#### Things to do:
1. In the article on Craig Kimbrel, how many prospects did Boston send to the Padres to get him?
2. Do these statements agree with the article on Craig Kimbrel? Answer yes or no for each, quoting the deciding words.
(a) Kimbrel went from Atlanta to San Diego and then to Boston within one year.
(b) The Braves kept Carlos Quentin on their roster after the trade.
(c) A closer like Kimbrel works about 65 innings a year.
3. Can you extract the part of the article on Craig Kimbrel that opens with the words containing "There’s no question" and closes with "for a closer?"?

#### Source text:

Will the Red Sox get enough value from closer Craig Kimbrel?

Well, we have a pretty good idea of what Craig Kimbrel is worth at this point. Kimbrel – one of the prime contenders for “best active reliever in baseball” – has swapped his Atlanta address for sunny San Diego and then again for Boston, all within 2015. Boston paid a pretty price for the fireballer, sending four prospects to the Padres for the honor of having Kimbrel on their team. The Padres had previously sent Cameron Maybin , Matt Wisler and Jordan Paroubeck (and oh yeah, Carlos Quentin, who was immediately DFAed) to the Braves for Kimbrel, along with the most important piece of the deal, relieving the Braves of the contract of Melvin Upton Jr. (nee B.J.).

Apparently, at least two Major League general managers think that Kimbrel is worth a lot. And the Twitterati reaction was fast and severe in both cases. The usual lines emerged. Closers are the mashed potatoes of a Major League roster. They taste so good, but provide such limited nutritional value for the calories. At the time of Kimbrel’s deal from the Braves to the Padres, because Upton was considered to be dead weight, it was calculated that the Padres had essentially signed Kimbrel to a contract in the neighborhood of $16.5 million per year. Not bad for a guy who works only 65 innings a year. Now the Red Sox had gone and traded for the same guy and given up four guys to do it. This was obviously a classic case of a team overpaying for saves.

Or was it?

There’s no question that Kimbrel makes the Red Sox a better team, but is this an efficient use of resources on the part of the Red Sox to trade prospects for a closer?

Warning! Gory Mathematical Details Ahead!

Trying to determine whether a closer deserves a salary anywhere near the best starting pitchers always starts with an old argument. The starter will pitch 200 innings, and the closer only 65, but the closer will pitch them really important situations in the ninth inning. In statistical terms, it’s a discussion of the fact that relievers – at least in the modern bullpen – have a job description that is based largely on leverage. Perhaps it’s the only job in baseball which is entirely contingent on leverage.

At this time, I would invite everyone to insert their favorite critique about the inefficiency of the design of the closer role. Yes, teams undervalue tie game situations. Yes, there’s a case to be made to develop closers who pitch more than just one-inning stints. Yes, the three-run save is only slightly less difficult than the Wes Littleton 27-run save. But despite all of these inefficiencies, there’s a good case to be made that the closer is essentially a creature of the leverage index. He does pitch in some very important ninth innings. While starters are inserted at the beginning of a game, before the shape of the game has been revealed (it might be a nail-biter or a laugher) and a hitter can only come to bat when it’s his turn, the closer knows that he’s not going out there unless it’s a high-tension moment. What a closer does (or doesn’t do) over the course of a season will have a much greater effect on how many games his team wins than if he had done the exact same things in the fifth inning. Or if he were inserted into just random innings in a game. We need to correct for that.

#### Source material:
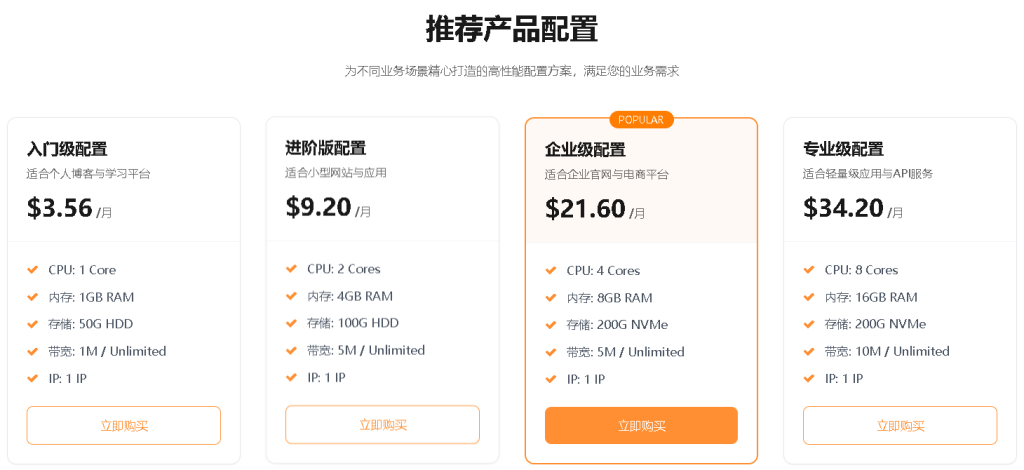This screenshot has height=470, width=1024.
Task: Click checkmark icon next to 50G HDD storage
Action: point(33,324)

#### Expected answers:
1. Four prospects.

2.
(a) Yes: "has swapped his Atlanta address for sunny San Diego and then again for Boston, all within 2015."
(b) No: "and oh yeah, Carlos Quentin, who was immediately DFAed"
(c) Yes: "Not bad for a guy who works only 65 innings a year."

3.
There’s no question that Kimbrel makes the Red Sox a better team, but is this an efficient use of resources on the part of the Red Sox to trade prospects for a closer?